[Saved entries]
....
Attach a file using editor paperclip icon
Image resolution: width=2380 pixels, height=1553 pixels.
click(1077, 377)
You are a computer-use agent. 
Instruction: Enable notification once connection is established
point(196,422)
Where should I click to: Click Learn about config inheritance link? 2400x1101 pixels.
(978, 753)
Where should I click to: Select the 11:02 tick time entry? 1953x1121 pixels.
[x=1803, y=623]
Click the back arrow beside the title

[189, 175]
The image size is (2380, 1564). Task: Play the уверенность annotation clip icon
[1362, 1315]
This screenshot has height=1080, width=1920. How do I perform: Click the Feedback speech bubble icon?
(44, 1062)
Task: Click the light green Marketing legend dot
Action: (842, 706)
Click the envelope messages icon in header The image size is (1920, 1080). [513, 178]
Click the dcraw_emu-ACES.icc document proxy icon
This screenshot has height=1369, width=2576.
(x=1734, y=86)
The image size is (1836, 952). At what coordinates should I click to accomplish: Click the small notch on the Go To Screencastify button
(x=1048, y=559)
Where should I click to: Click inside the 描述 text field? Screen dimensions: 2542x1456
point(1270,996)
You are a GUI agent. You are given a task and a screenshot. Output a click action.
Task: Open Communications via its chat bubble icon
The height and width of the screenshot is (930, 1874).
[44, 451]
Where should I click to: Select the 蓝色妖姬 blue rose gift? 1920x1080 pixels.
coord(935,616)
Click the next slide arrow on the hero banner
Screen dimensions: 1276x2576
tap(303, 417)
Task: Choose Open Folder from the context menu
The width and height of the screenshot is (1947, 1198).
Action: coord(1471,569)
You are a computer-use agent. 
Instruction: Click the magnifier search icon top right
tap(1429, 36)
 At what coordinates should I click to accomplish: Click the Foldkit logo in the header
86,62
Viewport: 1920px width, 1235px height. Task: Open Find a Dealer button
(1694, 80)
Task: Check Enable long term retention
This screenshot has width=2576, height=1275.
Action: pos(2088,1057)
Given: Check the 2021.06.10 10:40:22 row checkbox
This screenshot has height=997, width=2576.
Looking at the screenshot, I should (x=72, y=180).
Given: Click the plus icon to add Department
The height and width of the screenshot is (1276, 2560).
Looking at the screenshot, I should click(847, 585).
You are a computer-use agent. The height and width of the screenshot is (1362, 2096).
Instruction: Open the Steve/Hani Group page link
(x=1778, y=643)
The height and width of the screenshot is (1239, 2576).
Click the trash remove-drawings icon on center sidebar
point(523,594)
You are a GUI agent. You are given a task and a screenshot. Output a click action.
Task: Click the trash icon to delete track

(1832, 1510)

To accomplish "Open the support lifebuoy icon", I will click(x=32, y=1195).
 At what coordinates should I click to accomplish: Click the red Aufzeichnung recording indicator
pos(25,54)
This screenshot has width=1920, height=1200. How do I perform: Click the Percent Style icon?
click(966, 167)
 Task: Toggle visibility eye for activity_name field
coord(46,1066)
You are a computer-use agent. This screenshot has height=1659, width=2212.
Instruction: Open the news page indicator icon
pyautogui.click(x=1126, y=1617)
....
Instructions to follow
Output the entire data exactly, line for line.

Result of this exercise
Attach a file using editor paperclip icon
Image resolution: width=2380 pixels, height=1553 pixels.
click(1077, 377)
You are a computer-use agent. 
Instruction: Enable notification once connection is established
point(196,422)
Where should I click to: Click Learn about config inheritance link? 2400x1101 pixels.
(978, 753)
Where should I click to: Select the 11:02 tick time entry? 1953x1121 pixels.
[x=1803, y=623]
Click the back arrow beside the title

[189, 175]
The image size is (2380, 1564). Task: Play the уверенность annotation clip icon
[1362, 1315]
This screenshot has height=1080, width=1920. How do I perform: Click the Feedback speech bubble icon?
(44, 1062)
Task: Click the light green Marketing legend dot
Action: (842, 706)
Click the envelope messages icon in header The image size is (1920, 1080). [513, 178]
Click the dcraw_emu-ACES.icc document proxy icon
This screenshot has height=1369, width=2576.
(x=1734, y=86)
The image size is (1836, 952). At what coordinates should I click to accomplish: Click the small notch on the Go To Screencastify button
(x=1048, y=559)
Where should I click to: Click inside the 描述 text field? Screen dimensions: 2542x1456
point(1270,996)
You are a GUI agent. You are given a task and a screenshot. Output a click action.
Task: Open Communications via its chat bubble icon
The height and width of the screenshot is (930, 1874).
[44, 451]
Where should I click to: Select the 蓝色妖姬 blue rose gift? 1920x1080 pixels.
coord(935,616)
Click the next slide arrow on the hero banner
Screen dimensions: 1276x2576
tap(303, 417)
Task: Choose Open Folder from the context menu
The width and height of the screenshot is (1947, 1198).
Action: coord(1471,569)
You are a computer-use agent. 
Instruction: Click the magnifier search icon top right
tap(1429, 36)
 At what coordinates should I click to accomplish: Click the Foldkit logo in the header
86,62
Viewport: 1920px width, 1235px height. Task: Open Find a Dealer button
(1694, 80)
Task: Check Enable long term retention
This screenshot has width=2576, height=1275.
Action: pos(2088,1057)
Given: Check the 2021.06.10 10:40:22 row checkbox
This screenshot has height=997, width=2576.
Looking at the screenshot, I should (x=72, y=180).
Given: Click the plus icon to add Department
The height and width of the screenshot is (1276, 2560).
Looking at the screenshot, I should click(847, 585).
You are a computer-use agent. The height and width of the screenshot is (1362, 2096).
Instruction: Open the Steve/Hani Group page link
(x=1778, y=643)
The height and width of the screenshot is (1239, 2576).
Click the trash remove-drawings icon on center sidebar
point(523,594)
You are a GUI agent. You are given a task and a screenshot. Output a click action.
Task: Click the trash icon to delete track

(1832, 1510)

To accomplish "Open the support lifebuoy icon", I will click(x=32, y=1195).
 At what coordinates should I click to accomplish: Click the red Aufzeichnung recording indicator
pos(25,54)
This screenshot has width=1920, height=1200. How do I perform: Click the Percent Style icon?
click(966, 167)
 Task: Toggle visibility eye for activity_name field
coord(46,1066)
You are a computer-use agent. This screenshot has height=1659, width=2212.
Instruction: Open the news page indicator icon
pyautogui.click(x=1126, y=1617)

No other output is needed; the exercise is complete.